The RUNDOWN with Averi Harper
After a report found that the U.S. economy grew in the third quarter, after two quarters of contracting, President Joe Biden took a victory lap.
"For months, doomsayers have been arguing that the US economy is in a recession and Congressional Republicans have been rooting for a downturn," he said in a statement on Thursday. "But today we got further evidence that our economic recovery is continuing to power forward. This is a testament to the resilience of the American people."
Later, he gave reporters two thumbs up and said, "Things are looking good," referring to a new government assessment of the gross domestic product (GDP).
But Biden's mood, backed by the numbers, still runs the risk of looking disconnected from the economic reality of everyday Americans who continue to see their dollars buy less as a result of historically high inflation.
GDP likely doesn't matter much to a voter who can't keep up with the cost of gas at the pump or food at the grocery store, which are factors that are more likely to influence optimism or pessimism about the state of the economy.

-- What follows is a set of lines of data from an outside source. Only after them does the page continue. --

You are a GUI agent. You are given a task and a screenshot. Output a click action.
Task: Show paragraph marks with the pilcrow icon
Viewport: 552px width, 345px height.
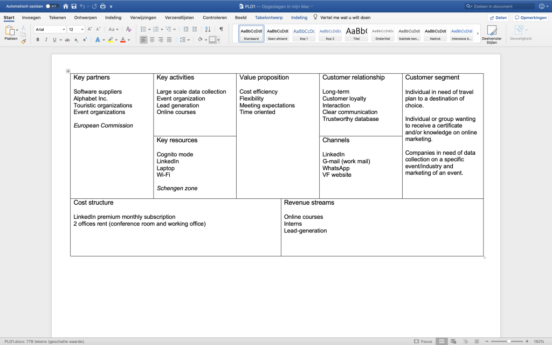click(x=221, y=29)
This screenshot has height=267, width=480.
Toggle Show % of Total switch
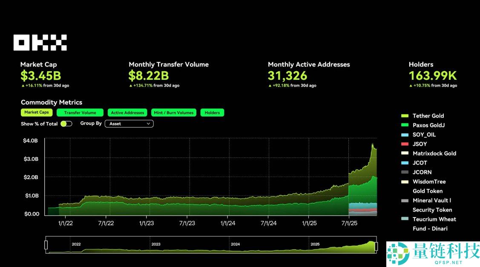(x=66, y=124)
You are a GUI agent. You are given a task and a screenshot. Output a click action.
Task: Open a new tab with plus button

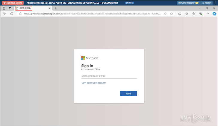click(55, 8)
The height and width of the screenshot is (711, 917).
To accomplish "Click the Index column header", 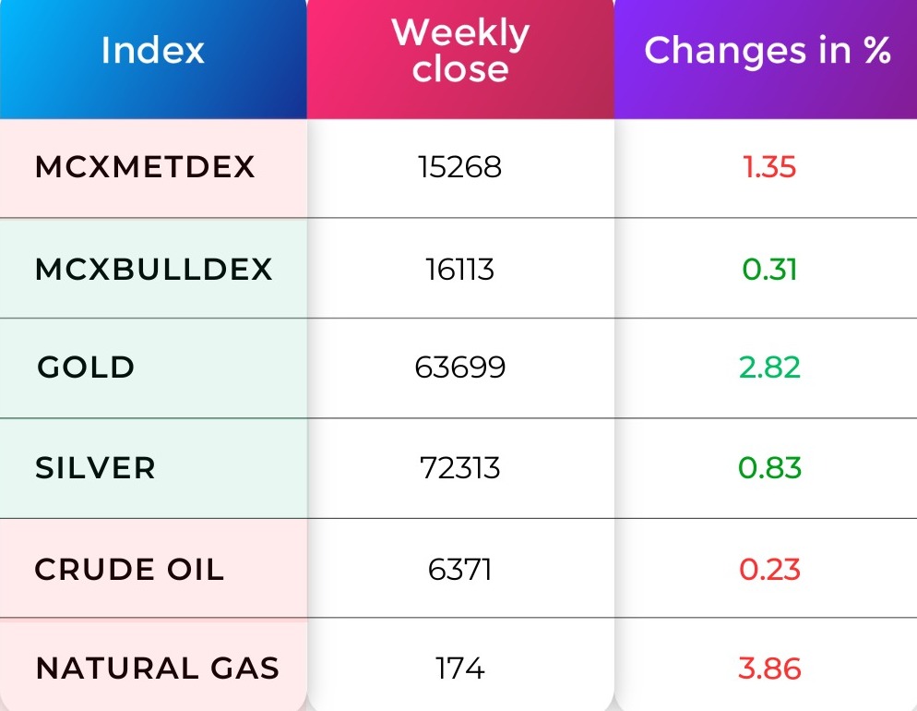I will coord(152,51).
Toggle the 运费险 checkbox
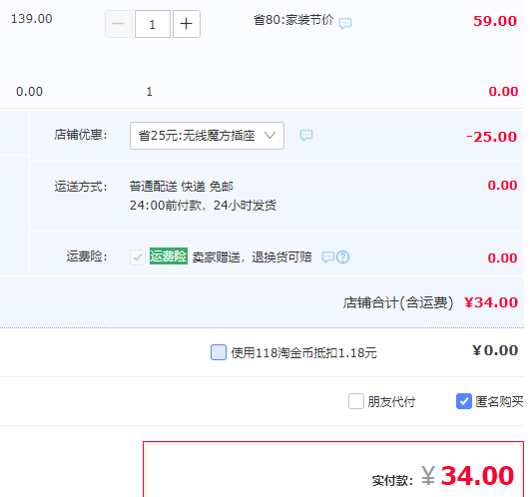This screenshot has height=497, width=530. [x=138, y=257]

If Democrats want to convince midterm voters that better conditions are on the horizon, it will require more than growing GDP -- an abstract measure for most.
The TIP with Alisa Wiersema
Outgoing Wyoming Republican Rep. Liz Cheney gave her endorsement to Michigan's incumbent Democratic Rep. Elissa Slotkin on Tuesday. In a statement, Cheney called her House colleague "a good and honorable public servant who works hard for the people she represents, wants what's best for the country, and is in this for the right reasons."

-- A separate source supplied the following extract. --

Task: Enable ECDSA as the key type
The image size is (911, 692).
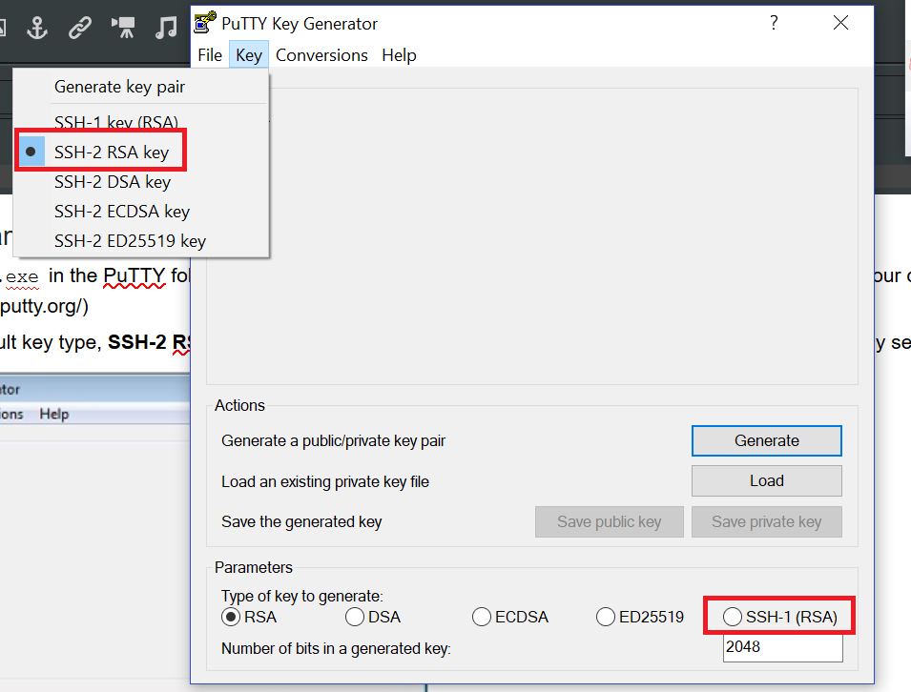Action: 481,617
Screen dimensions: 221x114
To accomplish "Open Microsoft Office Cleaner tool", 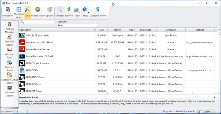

"While Elissa and I have our policy disagreements, at a time when our nation is facing threats at home and abroad, we need serious, responsible, substantive members like Elissa in Congress. I encourage all voters in the 7th district - Republicans, Democrats, and Independents - to support her in this election," Cheney said.

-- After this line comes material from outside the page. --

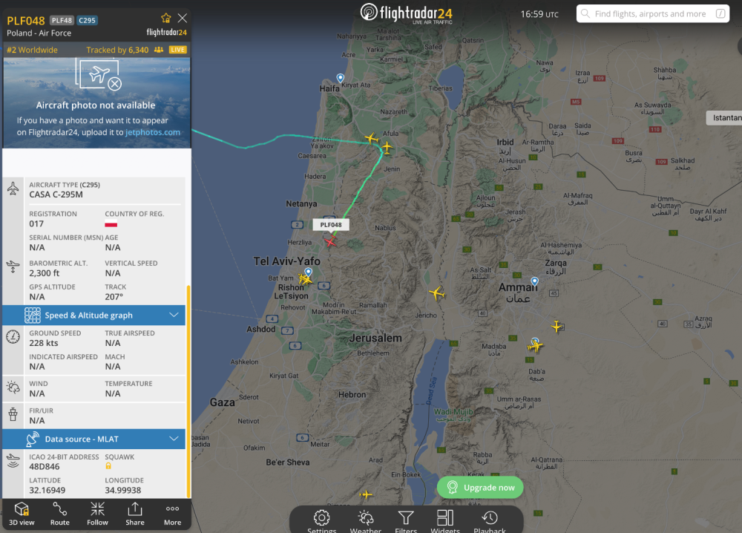
Task: Open the 3D view icon
Action: pyautogui.click(x=22, y=514)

Unlike other areas of the country, south-central Michigan -- where Slotkin is facing off with Republican state Sen. Tom Barrett in the 7th Congressional District -- did not go through a drastic partisan shift following redistricting. According to FiveThirtyEight's analysis, Slotkin is now competing for a seat that has a slight partisan lean toward Republicans, similar to the environment she competed in the last election cycle.
In the lead up to Election Day, the two lawmakers will participate in a campaign event on Tuesday that is being billed as an "Evening for Patriotism and Bipartisanship."
Cheney, who lost her primary to Trump-backed Republican Harriet Hageman in August, has already spoken favorably of Democrats on the 2022 campaign trail. Earlier this month, the congresswoman told Arizona voters that while she has always voted Republican, she would have voted for a Democrat if she lived in Arizona this election cycle.
Cheney also previously said if Trump becomes her party's nominee in 2024, she will not continue politically identifying as a Republican.
"Power Trip: Those Seeking Power and Those Who Chase Them" follows 7 young reporters as they chase down candidates in the lead up to the midterms with George Stephanopoulos guiding them along the way.
ABC News' "Start Here" podcast. "Start Here" begins Friday morning with a special report on an issue at the heart of the midterm elections: crime. And one big element of crime and criminal justice in America is mental health. People with untreated mental illness are much more likely to be killed by law enforcement -- 16 times, to be exact. ABC's Madeleine Wood reports. http://apple.co/2HPocUL
WHAT YOU NEED TO KNOW THIS WEEKEND
- President Biden and Vice President Kamala Harris attend a state Democratic reception in Philadelphia. Both will speak at 7 p.m. ET.
- ABC’s “This Week”: National Republican Senatorial Committee Chair Senator Rick Scott (R-FL), Roundtable: Former New Jersey Governor and ABC News Contributor Chris Christie, Former North Dakota Senator and ABC News Contributor Heidi Heitkamp, Former Univision Network Anchor and ABC News Contributor Maria Elena Salinas.